I am not saying that Appen is out of the woods yet, but there are more positives than negatives and we may have seen the bottom. It now has to deliver on guidance and re-confirm to the market that it can sustainably grow revenue. With the brokers, the current consensus target price is $22.23 (about 68% higher than the ASX price), range is a low of $16.00 to a high of $30.90.
Question 2: Which bank do you prefer? Is Westpac (WBC) still your preferred choice?
Answer (by Paul Rickard): I think the banks divide neatly into two groups: CBA, and all the others. With the “others”, there is really very little to choose between ANZ, NAB and Westpac – so it comes down to price.
Until recently, I have been saying that Westpac represented the “best” value because the market rated it the “worst”. CBA is rated the “best”.
So my strategy is to play it with a combination of “the best” and “the worst”.

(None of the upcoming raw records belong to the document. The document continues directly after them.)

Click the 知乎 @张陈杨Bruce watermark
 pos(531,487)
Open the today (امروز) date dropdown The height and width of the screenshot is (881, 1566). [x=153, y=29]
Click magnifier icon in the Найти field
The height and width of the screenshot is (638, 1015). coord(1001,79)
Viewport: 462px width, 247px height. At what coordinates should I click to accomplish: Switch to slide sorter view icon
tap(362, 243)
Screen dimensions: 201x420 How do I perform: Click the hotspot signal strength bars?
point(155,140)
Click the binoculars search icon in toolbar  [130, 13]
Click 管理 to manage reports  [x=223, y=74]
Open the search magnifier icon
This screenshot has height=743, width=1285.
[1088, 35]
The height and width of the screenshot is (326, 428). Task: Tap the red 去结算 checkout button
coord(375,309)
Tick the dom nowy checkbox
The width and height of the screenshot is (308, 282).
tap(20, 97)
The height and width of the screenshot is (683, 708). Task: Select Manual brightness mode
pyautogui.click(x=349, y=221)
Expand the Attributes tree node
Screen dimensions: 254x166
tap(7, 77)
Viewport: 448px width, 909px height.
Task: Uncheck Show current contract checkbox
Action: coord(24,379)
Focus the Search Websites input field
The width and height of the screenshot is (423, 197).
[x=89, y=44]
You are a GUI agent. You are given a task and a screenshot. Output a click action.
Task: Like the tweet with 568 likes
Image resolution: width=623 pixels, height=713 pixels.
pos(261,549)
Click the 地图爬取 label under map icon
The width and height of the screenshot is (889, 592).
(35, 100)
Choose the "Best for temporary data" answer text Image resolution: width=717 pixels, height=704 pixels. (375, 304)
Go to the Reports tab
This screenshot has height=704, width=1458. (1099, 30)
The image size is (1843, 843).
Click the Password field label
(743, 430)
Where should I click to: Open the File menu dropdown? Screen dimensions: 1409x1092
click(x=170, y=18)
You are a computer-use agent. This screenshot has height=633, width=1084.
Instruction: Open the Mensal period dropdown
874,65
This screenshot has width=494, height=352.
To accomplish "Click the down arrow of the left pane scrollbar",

Because Westpac has performed better and is now more expensive, I think on a relative basis, NAB looks more attractive. So, CBA and NAB.
Now, there is no doubt that CBA is looking very pricey, but I am not a seller. I don’t know what to replace it with, except more NAB, and I am just not convinced that NAB is going to materially outperform CBA.
Question 3: Should I care where an exchange traded fund (ETF) is domiciled? Not for financial performance per-se but for admin difficulty, tax, anything else I don’t know? For example, some of my Vanguard ETFs require me to complete a form W-8BEN which is an admin pain and this alone will make me steer away from US domiciled ETFs. So, all things being equal if there’s an Aussie equivalent to a US domiciled ETF why wouldn’t I choose it?
Answer (by Paul Rickard): I don’t think you need to care about where an ETF is domiciled, but it is certainly a bit of an ‘admin hassle’ if it is domiciled in the USA. The W-8BEN can be a horrendous form to complete (particularly for a trust such as a SMSF).
With iShares from Blackrock, many of their ETFs were converted in 2018 to Australian domiciled ETFs. So try IVV or IHVV (which tracks the S&P 500, the latter currency hedged) as an alternative to Vanguard.
Question 4: I would appreciate your thoughts on participating in Pendal Group’s (PDL) Share Purchase Plan?
Answer (by Paul Rickard): Prima facie, it is a “no-brainer” to accept, with the new shares being issued at a maximum price of $6.80 and Pendal currently trading at $7.50. There is a maximum application of $30,000 (which could be scaled back). The offer closes on 7 June.
If you don’t want to own any further Pendal shares, one option is to sell some now on the ASX at circa $7.50 and replace those shares in the SPP at $6.80.